§ 読解文
「自分の高校時代を思い出したときに流れるスロー映像のような感じ」/『高崎グラフィティ。』佐藤玲インタビュー

次代を担うクリエイターの発掘・育成を目指して創設された、まだ制作されていない映画の断片だけを撮影し、その面白さを競う「未完成映画予告編大賞 MI-CAN」の第一回グランプリ『高崎グラフィティ。』が公開された。さまざまな地域への感謝の気持ちを示すため、「作品の舞台となる地域名をタイトルにすること」が条件で、本作はオール高崎ロケを敢行。ヒロインを演じるのは、川島直人監督と大学時代の同期生で、「MI-CAN」応募時の予告編から本作に参加している佐藤玲だ。撮影の様子を振り返ってもらった。

写真=三橋優美子

―予告編からスタートしている企画。予告編から出演されていますが、その当時はどのような撮影の流れだったんですか?

そのときは台本のようなものはなくて、登場する5人の人物がどのような考えを持った人物なのかという簡単な設定があって、シーンごとに細かいことを決めながら撮影していました。気心の知れた仲間同士だったので、ちょっと難しいけど一緒にがんばろう、と励まし合いながら撮影しました。

―そのときの設定とはどのようなものだったのですか?

美紀については、地元から出たいという思いを持っている、勉強のために東京に行く、というくらいのものでした。何の勉強をするために東京に行くのかは決まっていなかったんです。

―それが今回でより具体性を帯びたわけですね。脚本を読んだ時はどう感じましたか?

日藝(日本大学藝術学部)の先輩でもある小山(正太)さんに書いていただいて、すごく楽しみにしていました。予告編の撮影のときにはなかった会話を読んだだけでも、「5人はこういうふうに会話するんだ」という発見がありましたし、実際に撮影が始まると、脚本に書かれたその人物の言い回しなどが指針となって、自由に会話することもありました。台本のおかげでキャラクターが成長していきました。

§ データ抜粋
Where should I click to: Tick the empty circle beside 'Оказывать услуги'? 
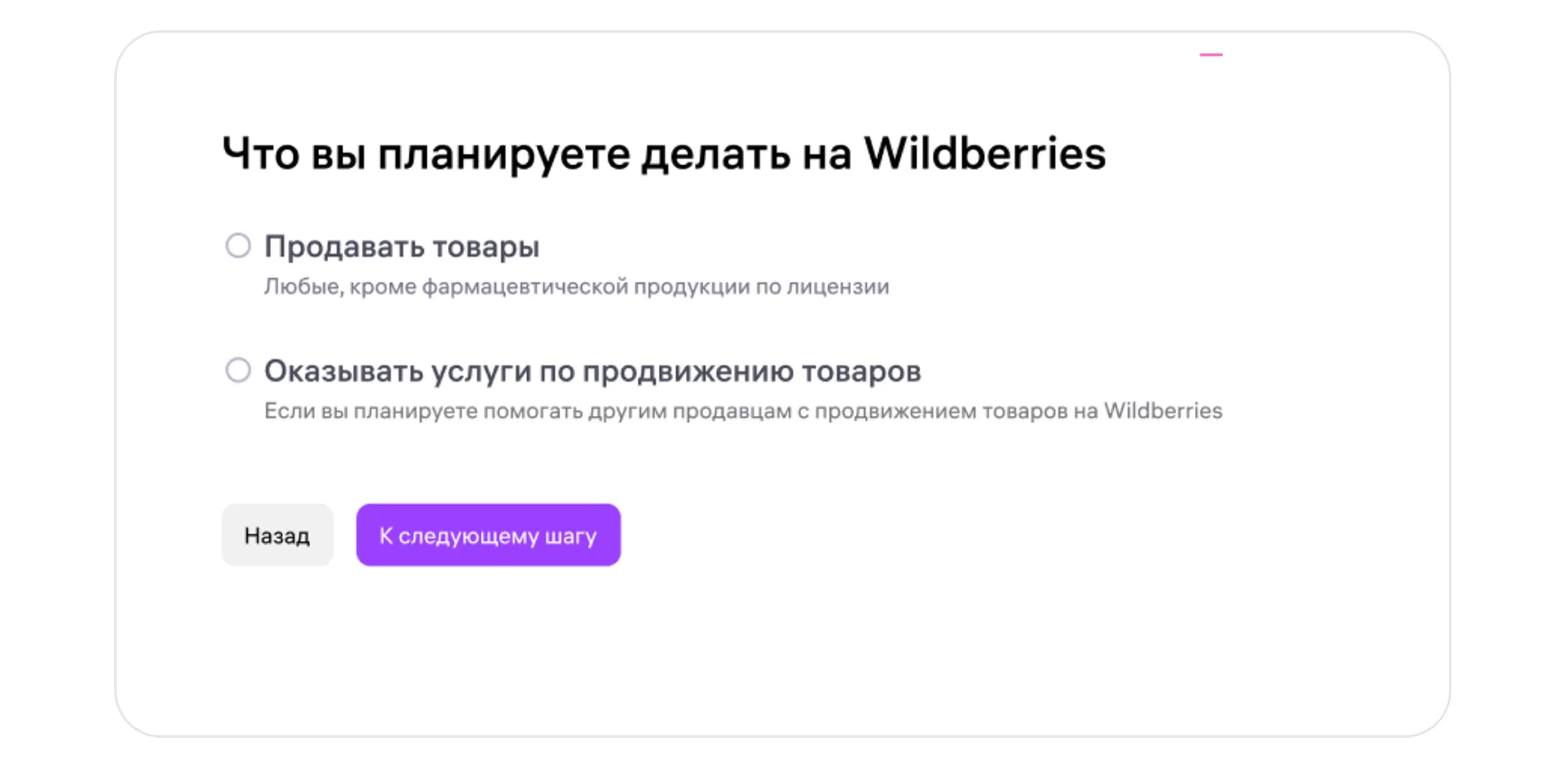[238, 370]
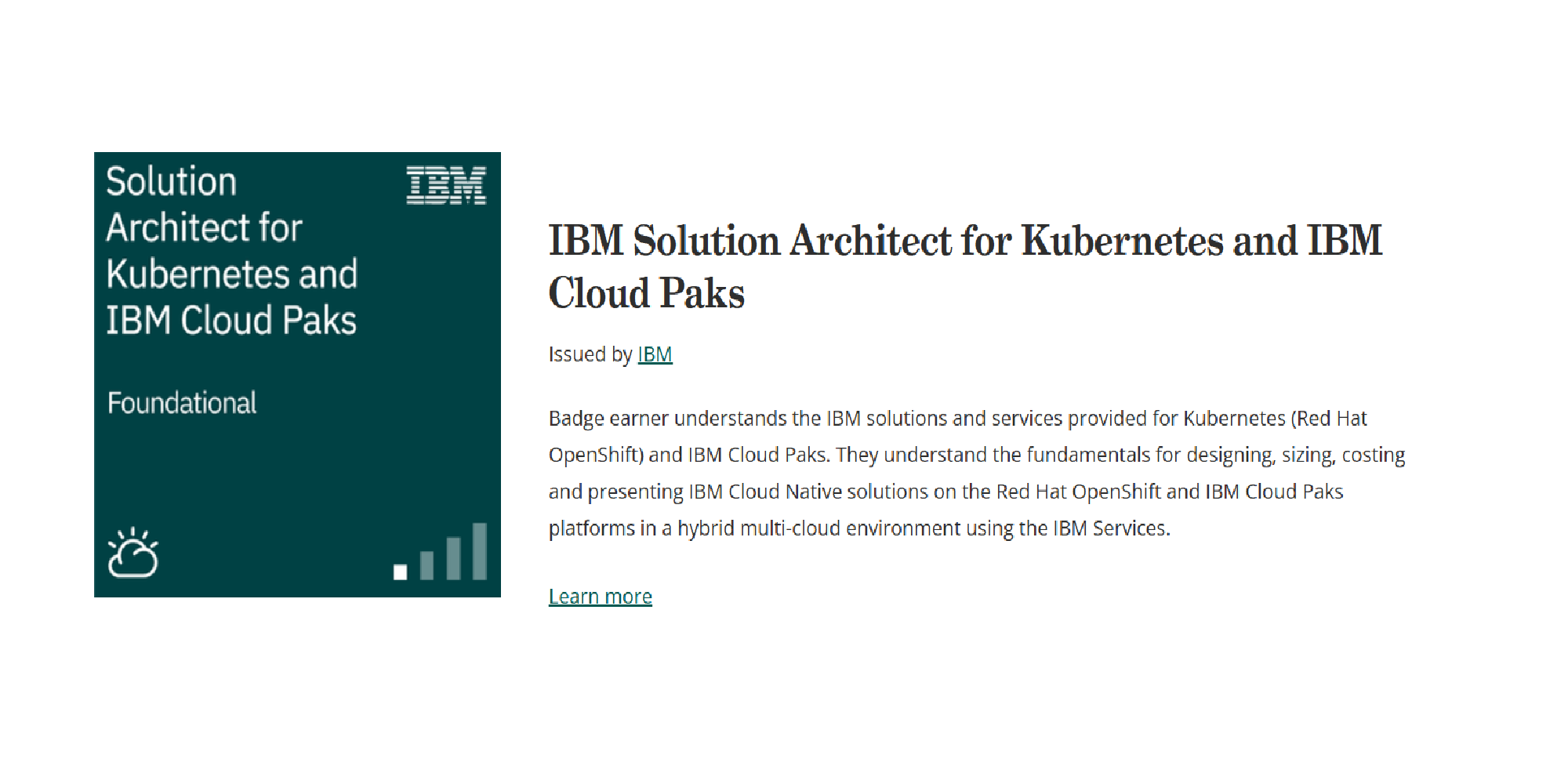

§ 設問内容
上の読解文について、次の問いに答えなさい。
1. 『高崎グラフィティ。』は、何という賞の第一回グランプリ作品か。
2. 予告編の撮影時、美紀にはどのような設定があったか。
3. 本作の脚本を書いたのはだれで、佐藤玲にとってどういう人物か。

§ 解答
1. 「未完成映画予告編大賞 MI-CAN」
2. 地元から出たいという思いを持っていて、勉強のために東京に行くという設定。
3. 小山正太さんで、日藝(日本大学藝術学部)の先輩にあたる人物。